Two measures of pronation typically associated with later stages of posterior tibial tendon dysfunction are also apparent in its earliest stage, according to University of Calgary research with possible implications for early intervention.
Investigators analyzed static anatomical foot structure, ankle invertor muscle strength, and walking kinematics in 12 runners with stage 1 PTTD and 12 matched asymptomatic runners.
Peak rearfoot eversion angle during walking was significantly greater in magnitude and more prolonged in runners with PTTD than in their healthy counterparts, findings consistent with earlier studies of patients with later-stage PTTD. This supports the prevailing theory that PTTD is progressive, and suggests a kinematic progression in which increased rearfoot pronation in early-stage PTTD leads to later-stage midfoot and forefoot motion issues.
Seated arch height index (AHI) was also significantly lower in runners with PTTD, but the difference was small and other structural measures, including standing AHI, did not differ significantly between groups. Other variables, including ankle invertor strength and peak medial longitudinal arch angle during walking gait, also were not significantly different between groups despite having been reported in patients with later-stage PTTD in earlier studies.
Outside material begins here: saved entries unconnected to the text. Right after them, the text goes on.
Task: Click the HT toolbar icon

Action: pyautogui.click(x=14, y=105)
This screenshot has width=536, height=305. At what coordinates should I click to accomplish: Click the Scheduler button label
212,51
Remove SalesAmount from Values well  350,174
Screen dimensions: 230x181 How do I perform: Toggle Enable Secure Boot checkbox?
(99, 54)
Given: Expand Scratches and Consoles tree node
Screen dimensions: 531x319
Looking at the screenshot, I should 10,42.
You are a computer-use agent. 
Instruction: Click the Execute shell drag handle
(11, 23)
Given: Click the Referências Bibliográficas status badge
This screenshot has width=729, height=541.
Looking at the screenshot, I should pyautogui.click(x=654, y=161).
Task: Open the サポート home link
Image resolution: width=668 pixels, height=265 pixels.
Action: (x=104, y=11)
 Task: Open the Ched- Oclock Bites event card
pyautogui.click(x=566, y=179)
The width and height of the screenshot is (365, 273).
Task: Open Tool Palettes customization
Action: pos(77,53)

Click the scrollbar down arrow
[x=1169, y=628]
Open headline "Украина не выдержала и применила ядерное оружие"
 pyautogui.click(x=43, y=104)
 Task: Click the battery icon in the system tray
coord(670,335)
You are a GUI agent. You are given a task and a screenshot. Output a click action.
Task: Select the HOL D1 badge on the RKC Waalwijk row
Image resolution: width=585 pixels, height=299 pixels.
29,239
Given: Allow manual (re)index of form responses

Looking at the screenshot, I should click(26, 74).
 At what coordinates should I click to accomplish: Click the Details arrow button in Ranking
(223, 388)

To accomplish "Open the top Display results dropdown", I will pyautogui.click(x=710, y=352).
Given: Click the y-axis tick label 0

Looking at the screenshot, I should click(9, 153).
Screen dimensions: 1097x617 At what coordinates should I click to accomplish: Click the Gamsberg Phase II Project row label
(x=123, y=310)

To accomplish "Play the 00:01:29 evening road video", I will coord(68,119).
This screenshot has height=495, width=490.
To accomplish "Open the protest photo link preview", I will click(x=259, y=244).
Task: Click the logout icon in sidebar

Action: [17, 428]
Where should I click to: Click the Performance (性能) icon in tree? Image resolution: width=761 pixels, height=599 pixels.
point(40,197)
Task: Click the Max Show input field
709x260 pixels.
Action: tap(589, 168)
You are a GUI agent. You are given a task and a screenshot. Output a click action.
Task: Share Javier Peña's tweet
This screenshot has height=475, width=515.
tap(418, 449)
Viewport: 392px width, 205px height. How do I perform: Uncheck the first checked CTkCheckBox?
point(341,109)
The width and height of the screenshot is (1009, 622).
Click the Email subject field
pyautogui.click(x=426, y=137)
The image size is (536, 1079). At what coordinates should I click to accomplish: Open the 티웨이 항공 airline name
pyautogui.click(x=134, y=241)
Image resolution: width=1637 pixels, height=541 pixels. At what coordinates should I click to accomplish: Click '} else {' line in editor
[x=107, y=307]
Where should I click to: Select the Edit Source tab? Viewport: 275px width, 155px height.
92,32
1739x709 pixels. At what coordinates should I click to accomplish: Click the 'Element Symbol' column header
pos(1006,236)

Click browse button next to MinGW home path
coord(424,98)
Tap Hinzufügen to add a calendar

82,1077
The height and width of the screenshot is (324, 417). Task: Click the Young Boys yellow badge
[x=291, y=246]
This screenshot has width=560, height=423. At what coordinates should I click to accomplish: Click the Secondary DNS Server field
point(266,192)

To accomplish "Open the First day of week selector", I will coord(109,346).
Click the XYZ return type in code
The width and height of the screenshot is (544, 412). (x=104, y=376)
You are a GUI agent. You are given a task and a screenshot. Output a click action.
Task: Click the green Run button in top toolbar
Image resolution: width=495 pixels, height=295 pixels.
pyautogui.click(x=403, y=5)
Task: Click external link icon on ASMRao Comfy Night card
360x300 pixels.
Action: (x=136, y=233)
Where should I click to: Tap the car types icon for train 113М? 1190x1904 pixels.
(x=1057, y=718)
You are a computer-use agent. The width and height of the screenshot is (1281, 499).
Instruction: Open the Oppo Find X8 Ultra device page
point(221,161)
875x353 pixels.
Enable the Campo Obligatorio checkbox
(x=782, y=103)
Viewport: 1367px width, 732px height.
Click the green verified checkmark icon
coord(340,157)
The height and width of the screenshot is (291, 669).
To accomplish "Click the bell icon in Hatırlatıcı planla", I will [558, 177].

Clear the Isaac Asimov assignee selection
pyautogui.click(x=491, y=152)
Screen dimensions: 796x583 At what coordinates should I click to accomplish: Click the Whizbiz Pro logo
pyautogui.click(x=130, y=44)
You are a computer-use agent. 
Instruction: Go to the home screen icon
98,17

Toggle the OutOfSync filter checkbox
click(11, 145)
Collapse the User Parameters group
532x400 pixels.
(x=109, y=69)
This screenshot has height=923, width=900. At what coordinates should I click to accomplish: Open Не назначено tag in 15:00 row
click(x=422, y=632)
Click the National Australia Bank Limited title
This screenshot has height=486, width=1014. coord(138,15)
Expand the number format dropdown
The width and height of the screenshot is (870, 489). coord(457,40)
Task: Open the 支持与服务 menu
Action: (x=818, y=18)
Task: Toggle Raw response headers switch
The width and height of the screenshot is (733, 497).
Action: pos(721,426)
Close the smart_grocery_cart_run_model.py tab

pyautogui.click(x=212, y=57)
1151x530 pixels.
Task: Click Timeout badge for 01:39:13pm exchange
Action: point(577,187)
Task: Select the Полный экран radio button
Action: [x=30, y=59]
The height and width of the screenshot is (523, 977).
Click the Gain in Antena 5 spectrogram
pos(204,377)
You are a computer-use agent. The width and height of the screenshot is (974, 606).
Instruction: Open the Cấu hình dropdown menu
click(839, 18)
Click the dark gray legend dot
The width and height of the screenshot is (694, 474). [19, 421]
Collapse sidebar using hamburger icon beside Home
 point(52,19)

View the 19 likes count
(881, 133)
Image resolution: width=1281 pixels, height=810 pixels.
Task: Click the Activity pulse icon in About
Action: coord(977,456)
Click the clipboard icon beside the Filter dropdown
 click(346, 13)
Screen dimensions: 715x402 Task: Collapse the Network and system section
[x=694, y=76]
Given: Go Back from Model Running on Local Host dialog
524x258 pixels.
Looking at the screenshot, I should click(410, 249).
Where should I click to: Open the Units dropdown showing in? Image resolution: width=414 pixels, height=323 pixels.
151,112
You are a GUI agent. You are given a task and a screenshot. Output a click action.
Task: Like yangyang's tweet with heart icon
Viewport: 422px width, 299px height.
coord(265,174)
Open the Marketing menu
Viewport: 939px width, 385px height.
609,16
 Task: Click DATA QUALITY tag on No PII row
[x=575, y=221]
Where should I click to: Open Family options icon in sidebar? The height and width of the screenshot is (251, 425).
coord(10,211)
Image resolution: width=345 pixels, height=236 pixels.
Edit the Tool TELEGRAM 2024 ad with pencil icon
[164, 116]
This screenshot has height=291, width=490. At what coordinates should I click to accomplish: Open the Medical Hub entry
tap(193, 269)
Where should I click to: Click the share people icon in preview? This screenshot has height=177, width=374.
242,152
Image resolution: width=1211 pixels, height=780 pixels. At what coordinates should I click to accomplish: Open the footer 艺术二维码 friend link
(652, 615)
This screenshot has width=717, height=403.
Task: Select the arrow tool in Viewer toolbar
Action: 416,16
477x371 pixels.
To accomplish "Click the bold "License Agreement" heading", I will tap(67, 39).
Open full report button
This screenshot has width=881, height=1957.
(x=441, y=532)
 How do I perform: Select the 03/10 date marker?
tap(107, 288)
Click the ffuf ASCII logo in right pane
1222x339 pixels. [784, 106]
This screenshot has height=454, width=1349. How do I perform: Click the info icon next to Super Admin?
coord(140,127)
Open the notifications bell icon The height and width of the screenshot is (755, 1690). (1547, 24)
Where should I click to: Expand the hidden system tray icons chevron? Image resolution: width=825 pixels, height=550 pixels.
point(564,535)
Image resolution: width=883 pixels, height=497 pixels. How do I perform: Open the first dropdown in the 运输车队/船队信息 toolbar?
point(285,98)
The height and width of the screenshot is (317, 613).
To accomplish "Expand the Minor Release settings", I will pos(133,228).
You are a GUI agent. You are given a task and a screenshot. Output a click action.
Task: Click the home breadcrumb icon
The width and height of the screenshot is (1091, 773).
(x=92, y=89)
The University of Calgary study, published in the October issue of the Journal of Orthopaedic & Sports Physical Therapy, specifically looked at walking gait to make comparisons to other studies. Further research is needed to determine whether the same rearfoot eversion variables are affected during running and whether interventions designed to control rearfoot motion in runners might be effective against PTTD, according to Melissa Rabbito, MSc, CPed, a research associate in the university’s kinesiology department and first author of the study.
Footwear-based intervention is one example.
“Motion control shoes have been shown to reduce rearfoot eversion in running. However, most of our subjects fell within the limits of ‘normal’ arch height index while standing, so motion control shoes would not have been recommended based on their foot structure,” Rabbito said. “Footwear would definitely be something to consider in this population, but we need to know more about how the PTTD foot acts in a shoe.”
Switching to a forefoot-strike pattern might not necessarily be the answer either.
“Altering the foot strike pattern could reduce the amount of pronation/eversion during running,” Rabbito said. “But the tibialis posterior is also a major plantar flexor of the ankle and could potentially still suffer from overuse in forefoot strikers due to the increased amount of time in a plantar flexed position.”